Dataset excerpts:
============================================================
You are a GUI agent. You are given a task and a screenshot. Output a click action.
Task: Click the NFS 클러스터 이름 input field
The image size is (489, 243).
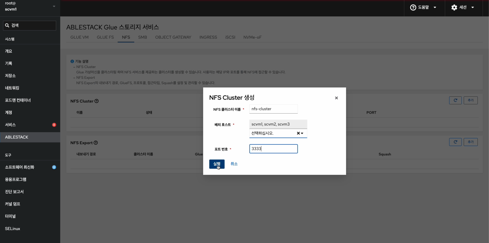point(273,109)
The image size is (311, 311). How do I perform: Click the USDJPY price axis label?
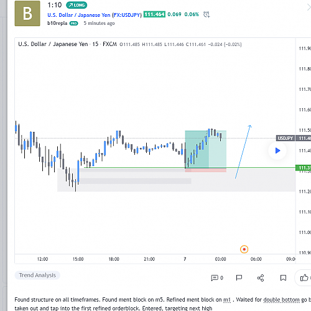click(x=285, y=138)
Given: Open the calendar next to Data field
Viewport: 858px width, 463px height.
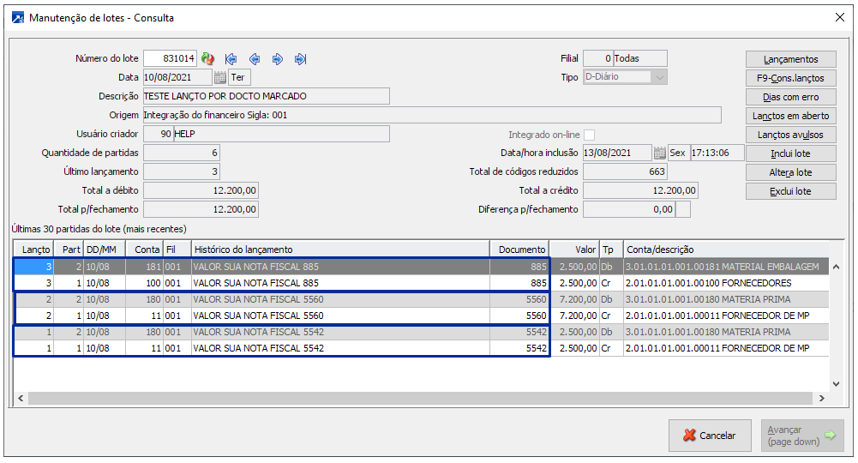Looking at the screenshot, I should tap(219, 77).
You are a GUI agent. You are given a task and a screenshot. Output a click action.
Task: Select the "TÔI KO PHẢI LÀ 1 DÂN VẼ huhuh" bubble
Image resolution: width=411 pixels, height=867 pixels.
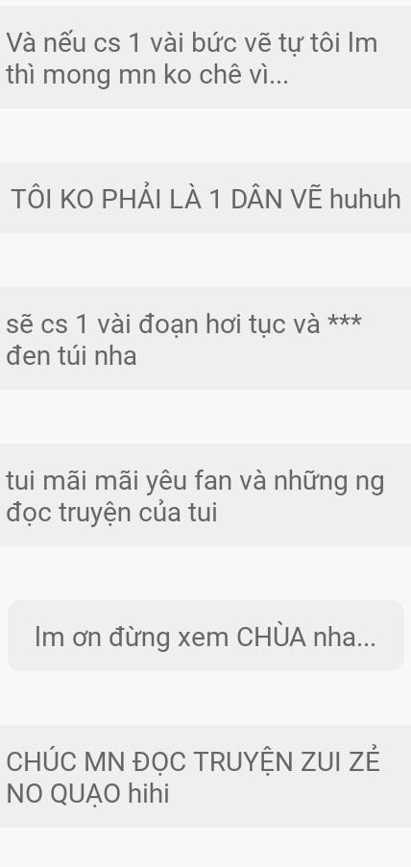206,198
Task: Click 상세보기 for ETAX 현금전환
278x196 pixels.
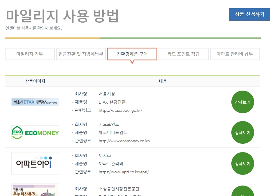Action: coord(242,102)
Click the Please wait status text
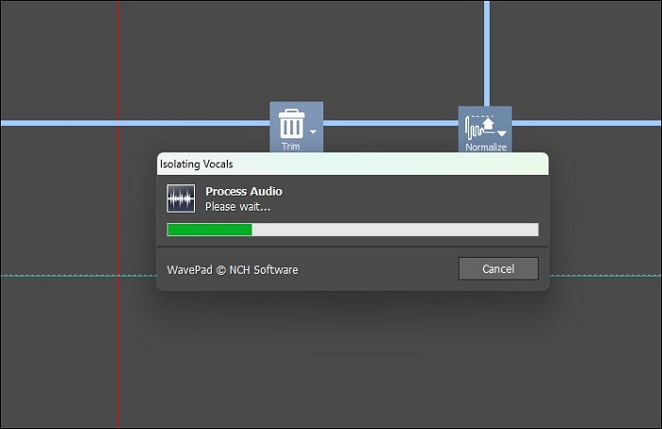The width and height of the screenshot is (662, 429). pyautogui.click(x=237, y=206)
============================================================
**Problem details**:
Identify each line in the records above containing the word "field"; copy those lines.

**Exercise result**:
Task: Click the NFS 클러스터 이름 input field
Given: Open the calendar next to Data field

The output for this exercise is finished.